Time to unleash the transformative potential of women’s rights organisations
March 8, 2016
International Women’s Day is a day to celebrate the achievements of women. It is also a day to think about the future for women and girls everywhere. How can we create the change we want to see in the world?
2016 is a year of exciting possibilities. It began with the Global Goals for Sustainable Development coming into effect. These seventeen Goals are the culmination of more than two years of negotiation and unprecedented consultation. Significantly, for the first time, they are truly global. They apply to all countries for the next fifteen years, and, importantly, gender equality and women’s empowerment is central to the new framework.
In 2016, as decisions are made about how to move forward with this new agenda, governments have an opportunity to think differently about approaches to gender equality and women’s empowerment. At IWDA, we believe that supporting and working in partnership with women’s rights organisations and networks is crucial for achieving progressive change. Over the last 30 years, IWDA has worked in partnership with 194 partners in 36 countries, across 6 regions. We work by supporting initiatives that are devised and implemented by local women, because women are stronger together and local knowledge drives long-term solutions.

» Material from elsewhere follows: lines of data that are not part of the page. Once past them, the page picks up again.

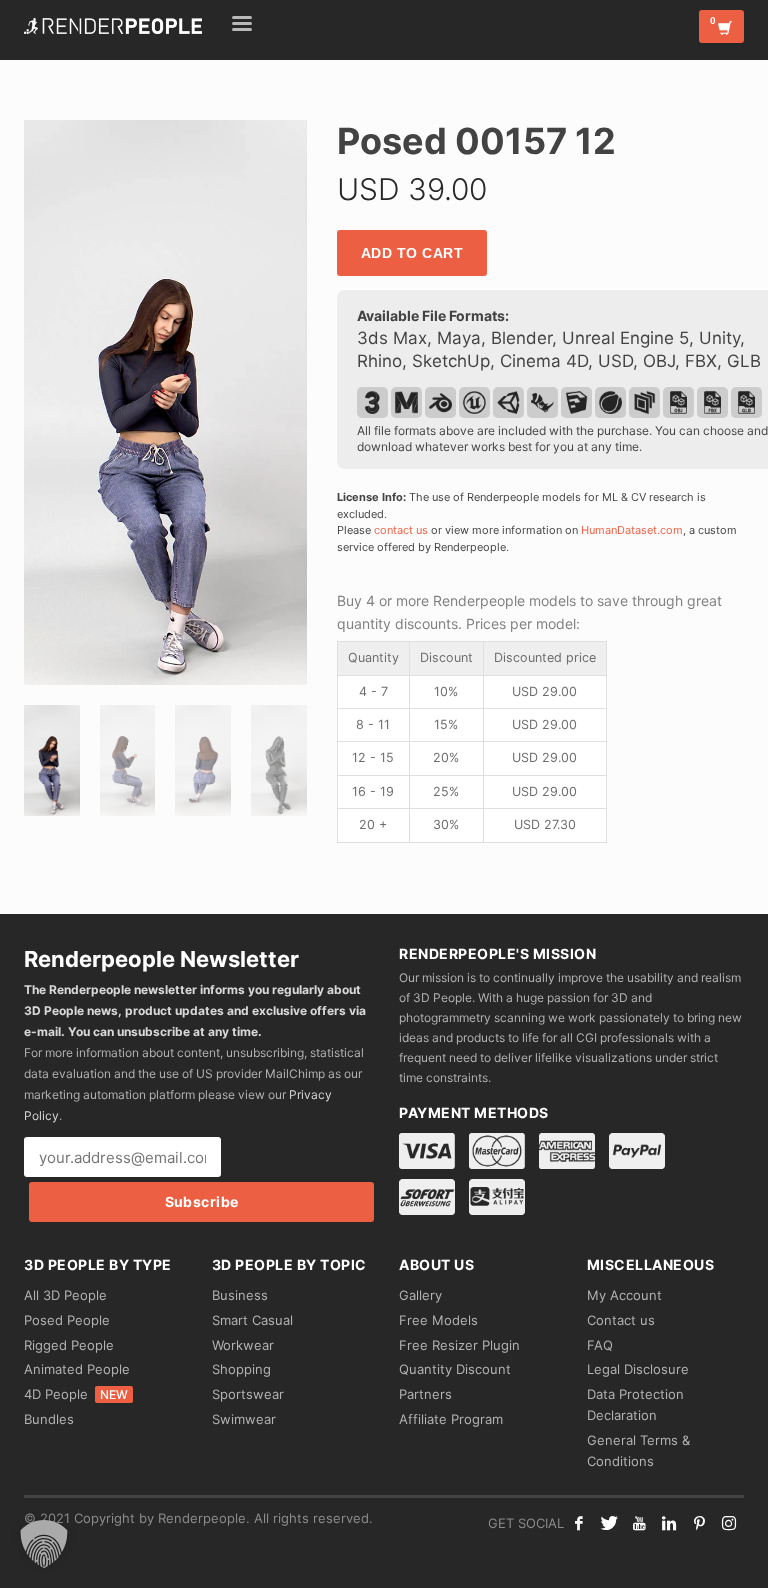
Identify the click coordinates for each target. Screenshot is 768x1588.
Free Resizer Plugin (459, 1345)
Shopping (241, 1369)
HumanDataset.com (632, 530)
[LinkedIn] (669, 1523)
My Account (624, 1295)
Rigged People (69, 1345)
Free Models (438, 1320)
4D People (76, 1394)
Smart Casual (252, 1320)
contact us (401, 530)
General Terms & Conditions (638, 1450)
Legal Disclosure (638, 1369)
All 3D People (65, 1295)
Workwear (243, 1345)
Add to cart (412, 253)
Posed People (67, 1320)
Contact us (621, 1320)
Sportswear (248, 1394)
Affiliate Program (451, 1419)
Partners (425, 1394)
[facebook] (579, 1523)
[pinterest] (699, 1523)
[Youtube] (639, 1523)
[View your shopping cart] (721, 26)
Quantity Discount (455, 1369)
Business (240, 1295)
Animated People (77, 1369)
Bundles (49, 1419)
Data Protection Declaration (635, 1404)
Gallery (420, 1295)
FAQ (600, 1345)
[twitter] (609, 1523)
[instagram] (729, 1523)
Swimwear (244, 1419)
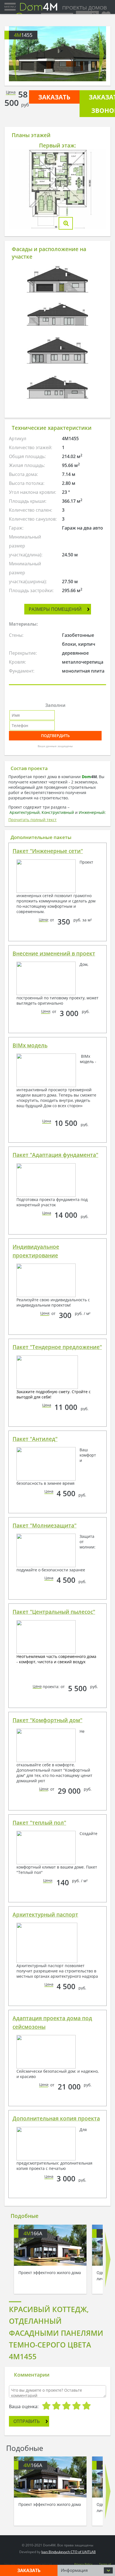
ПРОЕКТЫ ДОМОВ (83, 8)
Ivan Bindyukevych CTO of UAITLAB (68, 2551)
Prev (14, 53)
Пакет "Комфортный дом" (47, 1720)
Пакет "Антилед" (35, 1439)
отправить (26, 2421)
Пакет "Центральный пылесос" (54, 1611)
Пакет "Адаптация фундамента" (55, 1155)
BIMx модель (30, 1045)
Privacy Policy (83, 2564)
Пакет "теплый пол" (39, 1822)
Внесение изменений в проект (54, 953)
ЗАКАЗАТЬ (54, 97)
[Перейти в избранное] (106, 14)
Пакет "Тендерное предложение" (57, 1347)
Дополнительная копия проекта (56, 2118)
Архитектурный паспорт (45, 1914)
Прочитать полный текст (32, 819)
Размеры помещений (55, 609)
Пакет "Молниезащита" (44, 1525)
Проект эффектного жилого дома (49, 2272)
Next (101, 53)
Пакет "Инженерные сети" (48, 851)
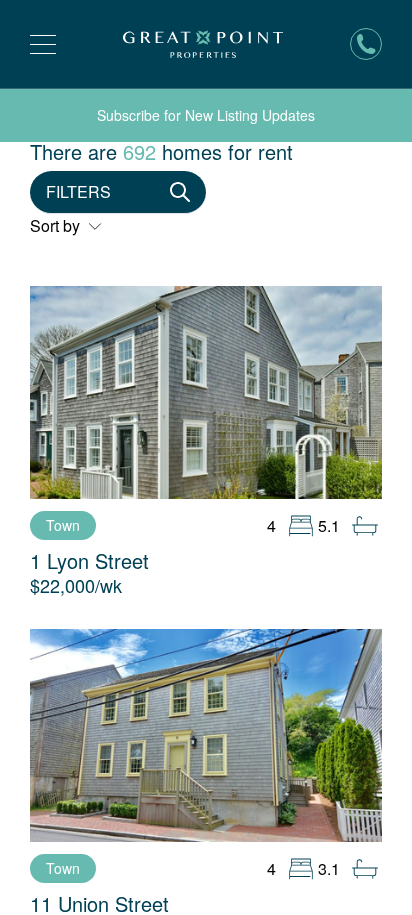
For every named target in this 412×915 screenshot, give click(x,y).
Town (63, 525)
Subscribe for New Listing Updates (206, 115)
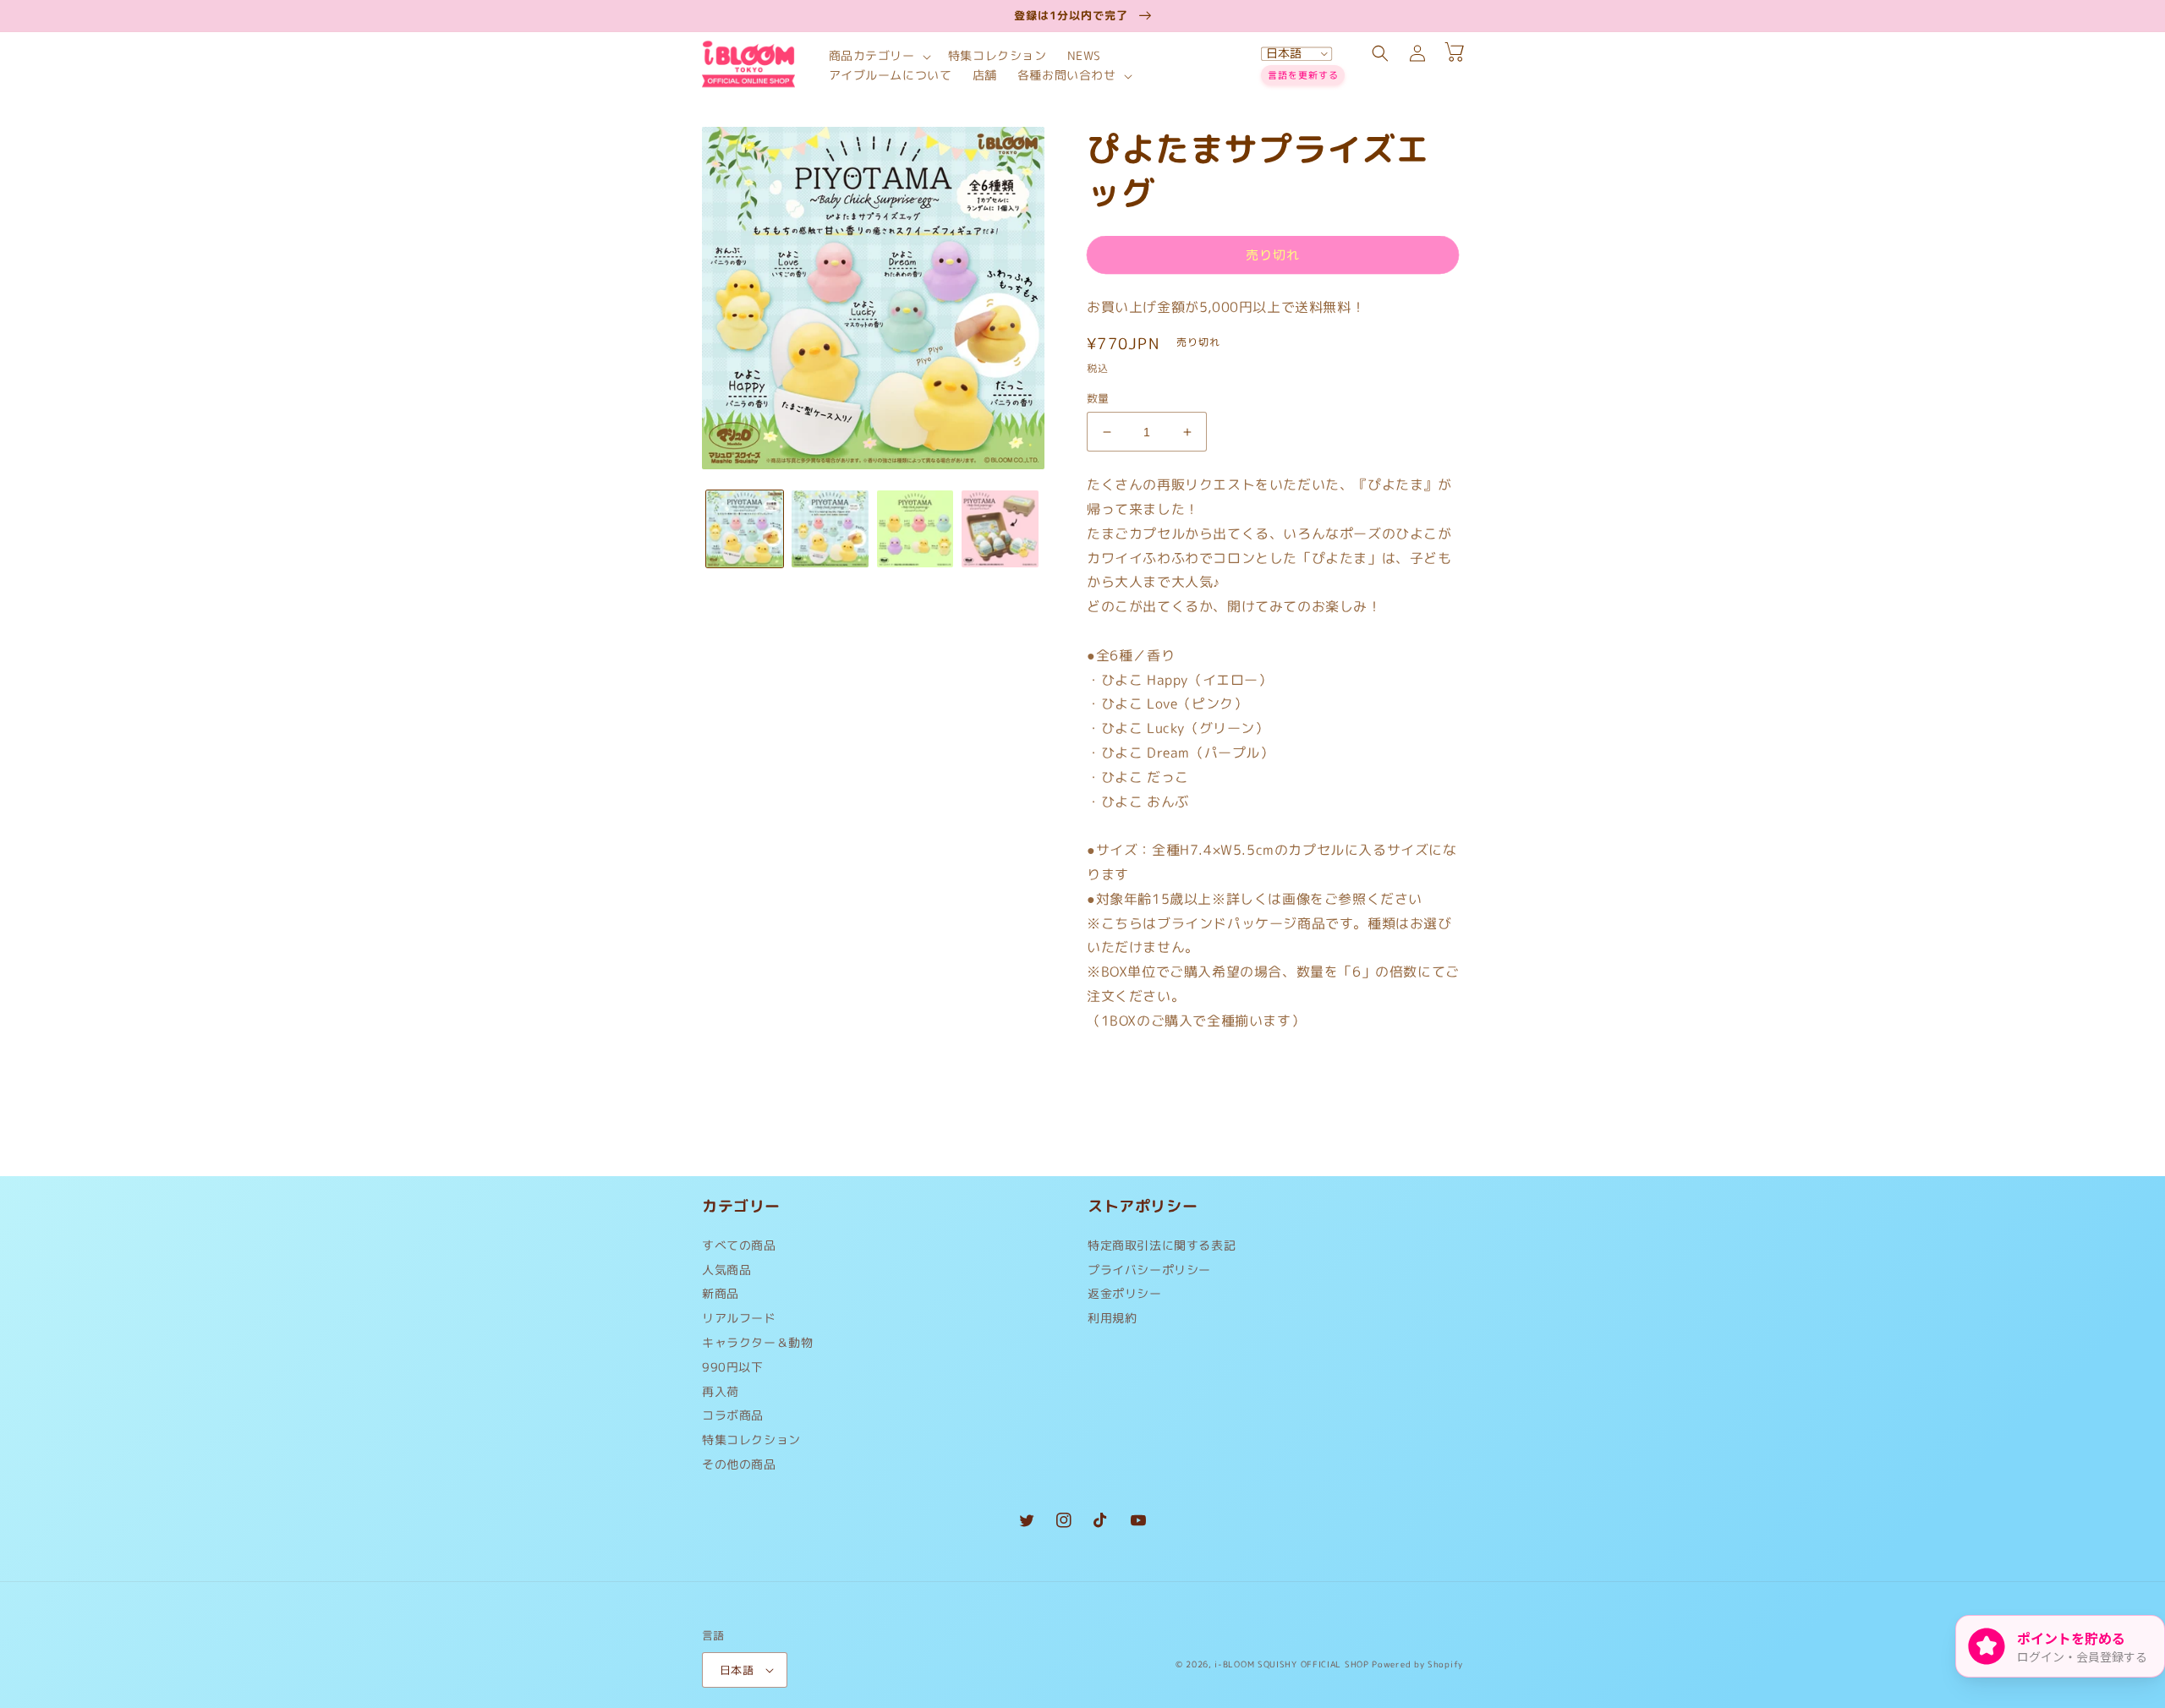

Despite an increased focus on gender equality and women’s empowerment in the development sector, this funding is still not reaching women’s rights organisations. Too often the focus is on what women can do for economic growth rather than promoting women’s rights for their own sake. This leads to women’s rights organisations missing out on funding, at the same time as research demonstrates women are essential for long-term change.
In 2011, the Association for Women’s Rights in Development (AWID) completed a global survey of 1119 women’s organisations worldwide which revealed that the median annual income was just USD$20,000. In Australia, where gender equality and women’s empowerment is an aid policy priority, ‘support for women’s equality organisations and institutions’ totalled only 1.8% of sector allocable aid in 2014, as reported to the OECD.[i]
Investing in women’s rights organisations is critical to achieve the Global Goals. Take the target under Goal 5 to ensure women’s full and effective participation at all levels of decision-making. According to a report released last week by the Inter-Parliamentary Union, progress on the number of female parliamentarians across the world has slowed, with a rise of only 0.5 percentage points in 2015, compared to 1.5 percentage points in 2013.
Women’s rights organisations can help to accelerate change, if they are supported and resourced. Through their work at local, national and regional levels, women’s rights organisations strengthen links between leaders and women at a community level. They support women to be heard and to develop the skills, relationships and experience needed to become leaders themselves. And by joining together in wider networks, they amplify voice and impact further. You can read more about why supporting women’s rights organisations and networks matters in our policy brief.
This month, the representatives of the world’s governments will gather in New York at the annual session of the Commission on the Status of Women to consider how to drive progress on women’s empowerment through the Global Goals. We believe that support for women’s rights organisations must be central to this discussion, to give women a voice, build collective power for change and strengthen accountability for gender-responsive action across the Global Goals.
The Australian Government has a key role to play in ensuring that women’s rights organisations, both at home and abroad, are actively consulted and engaged in implementing and monitoring the Global Goals. Alongside this, IWDA calls on the Australian Government to increase the amount of multi-year, flexible funding support for women’s rights organisations and networks. This would reflect its commitment to gender equality and women’s empowerment and the evidence of what works.
The Global Goals provide an opportunity to unleash the transformative potential of women’s rights organisations and networks. Let’s grasp it with both hands.
[i] The OECD tracks aid in support of women’s equality organisations and institutions through a ‘purpose code’ used in annual reporting on aid activities by Development Assistance Committee (DAC) members. This code helps to track donors’ support to women’s organisations and ministries.